RUDAMENTE, PULIDAMENTE, MAÑOSAMENTE
Crónica de la época del virrey Amat
I
En que el lector hace conocimiento con una hembra del coco, de Rechupete y Tilín
Leonorcica Michel era lo que hoy llamaríamos una limeña de rompe y rasga, lo que en los tiempos del virrey Amat se conocía por una mocita del tecum y de las que se amarran la liga encima de la rodilla. Veintisiete años con más mundo que el que descubrió Colón, color sonrosado, ojos de más preguntas y respuestas que el catecismo, nariz de escribano por lo picaresca, labios retozones, y una tabla de pecho como para asirse de ella un náufrago, tal era en compendio la muchacha. Añádase a estas perfecciones brevísimo pie, torneada pantorrilla, cintura estrecha, aire de taco y sandunguero, de esos que hacen estremecer hasta a los muertos del campo santo. La moza, en fin, no era boccato di cardinale, sino boccato de concilio ecuménico.

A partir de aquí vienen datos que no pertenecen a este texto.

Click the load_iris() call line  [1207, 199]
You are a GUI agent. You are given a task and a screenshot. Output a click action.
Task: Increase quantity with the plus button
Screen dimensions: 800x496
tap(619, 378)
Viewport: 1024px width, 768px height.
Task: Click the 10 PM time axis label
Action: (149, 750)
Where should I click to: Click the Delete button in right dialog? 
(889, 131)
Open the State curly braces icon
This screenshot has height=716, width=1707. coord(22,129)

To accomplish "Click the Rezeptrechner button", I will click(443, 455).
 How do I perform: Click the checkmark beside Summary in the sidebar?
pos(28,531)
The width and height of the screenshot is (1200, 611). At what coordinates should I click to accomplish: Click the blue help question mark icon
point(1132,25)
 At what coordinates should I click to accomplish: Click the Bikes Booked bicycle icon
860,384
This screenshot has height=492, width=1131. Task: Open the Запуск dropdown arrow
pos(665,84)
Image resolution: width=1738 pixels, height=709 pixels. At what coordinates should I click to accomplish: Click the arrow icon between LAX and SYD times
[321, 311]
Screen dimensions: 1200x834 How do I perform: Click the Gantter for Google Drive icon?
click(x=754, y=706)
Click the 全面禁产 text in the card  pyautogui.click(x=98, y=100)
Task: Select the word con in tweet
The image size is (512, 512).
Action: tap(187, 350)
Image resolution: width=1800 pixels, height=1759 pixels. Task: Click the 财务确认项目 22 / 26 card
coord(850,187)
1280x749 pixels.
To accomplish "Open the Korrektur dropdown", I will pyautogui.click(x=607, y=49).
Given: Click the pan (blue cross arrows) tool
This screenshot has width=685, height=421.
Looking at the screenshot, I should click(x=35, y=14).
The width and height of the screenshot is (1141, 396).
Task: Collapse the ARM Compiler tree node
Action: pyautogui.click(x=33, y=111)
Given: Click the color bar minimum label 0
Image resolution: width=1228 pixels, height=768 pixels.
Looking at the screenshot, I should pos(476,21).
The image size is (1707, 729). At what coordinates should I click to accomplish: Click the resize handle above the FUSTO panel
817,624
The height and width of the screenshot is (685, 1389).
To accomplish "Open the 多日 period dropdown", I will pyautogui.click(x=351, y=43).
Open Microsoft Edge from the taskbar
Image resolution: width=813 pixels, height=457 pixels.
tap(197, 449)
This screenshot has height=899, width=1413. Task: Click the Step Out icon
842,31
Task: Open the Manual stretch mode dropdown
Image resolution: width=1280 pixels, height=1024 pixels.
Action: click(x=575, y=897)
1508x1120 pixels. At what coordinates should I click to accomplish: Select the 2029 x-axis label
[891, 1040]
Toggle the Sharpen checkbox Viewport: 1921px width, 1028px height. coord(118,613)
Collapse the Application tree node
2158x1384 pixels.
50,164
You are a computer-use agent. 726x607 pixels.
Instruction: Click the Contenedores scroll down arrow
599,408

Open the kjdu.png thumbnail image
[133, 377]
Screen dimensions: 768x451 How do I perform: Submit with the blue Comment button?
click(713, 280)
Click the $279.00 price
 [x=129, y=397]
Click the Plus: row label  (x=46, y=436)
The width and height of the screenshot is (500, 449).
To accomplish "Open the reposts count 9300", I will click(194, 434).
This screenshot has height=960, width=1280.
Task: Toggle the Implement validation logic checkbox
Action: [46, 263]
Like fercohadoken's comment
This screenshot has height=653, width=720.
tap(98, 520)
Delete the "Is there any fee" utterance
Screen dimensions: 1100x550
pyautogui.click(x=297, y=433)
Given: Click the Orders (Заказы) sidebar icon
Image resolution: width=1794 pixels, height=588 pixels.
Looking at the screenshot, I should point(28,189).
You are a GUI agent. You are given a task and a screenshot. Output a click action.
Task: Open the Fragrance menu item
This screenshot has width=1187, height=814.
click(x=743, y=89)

Paréceme que con el retrato basta y sobra para esperar mucho de esa pieza de tela emplástica, que
era como el canario
que va y se baña,
y luego se sacude
con arte y maña.
Leonorcica, para colmo de venturanza, era casada con un honradísimo pulpero español, más bruto que el que asó la manteca, y a la vez más manso que todos los carneros juntos de la cristiandad y morería. El pobrete no sabía otra cosa que aguar el vino, vender gato por liebre y ganar en su comercio muy buenos cuartos, que su bellaca mujer se encargaba de gastar bonitamente en cintajos y faralares, no para más encariñar a su cónyuge, sino para engatusar a los oficiales de los regimientos del rey. A la chica, que de suyo era tornadiza, la había agarrado el diablo por la, milicia y… ¡échele usted un galgo a su honestidad! Con razón decía uno:—Algo tendrá, el matrimonio, cuando necesita bendición de cura.
El pazguato del marido, siempre que la sorprendía en gatuperios y juegos nada limpios con los militares, en vez de coger una tranca y derrengarla, se conformaba con decir:
—Mira, mujer, que no me gustan militronchos en casa y que un día me pican las pulgas y hago una que sea sonada.
—Pues mira, ¡arrastrado!, no tienes más que empezar—contestaba la mozuela, puesta en jarras y mirando entre ceja y ceja a su víctima.
Cuentan que una vez fué el pulpero a querellarse ante el provisor y a solicitar divorcio, alegando que su conjunta lo trataba mal.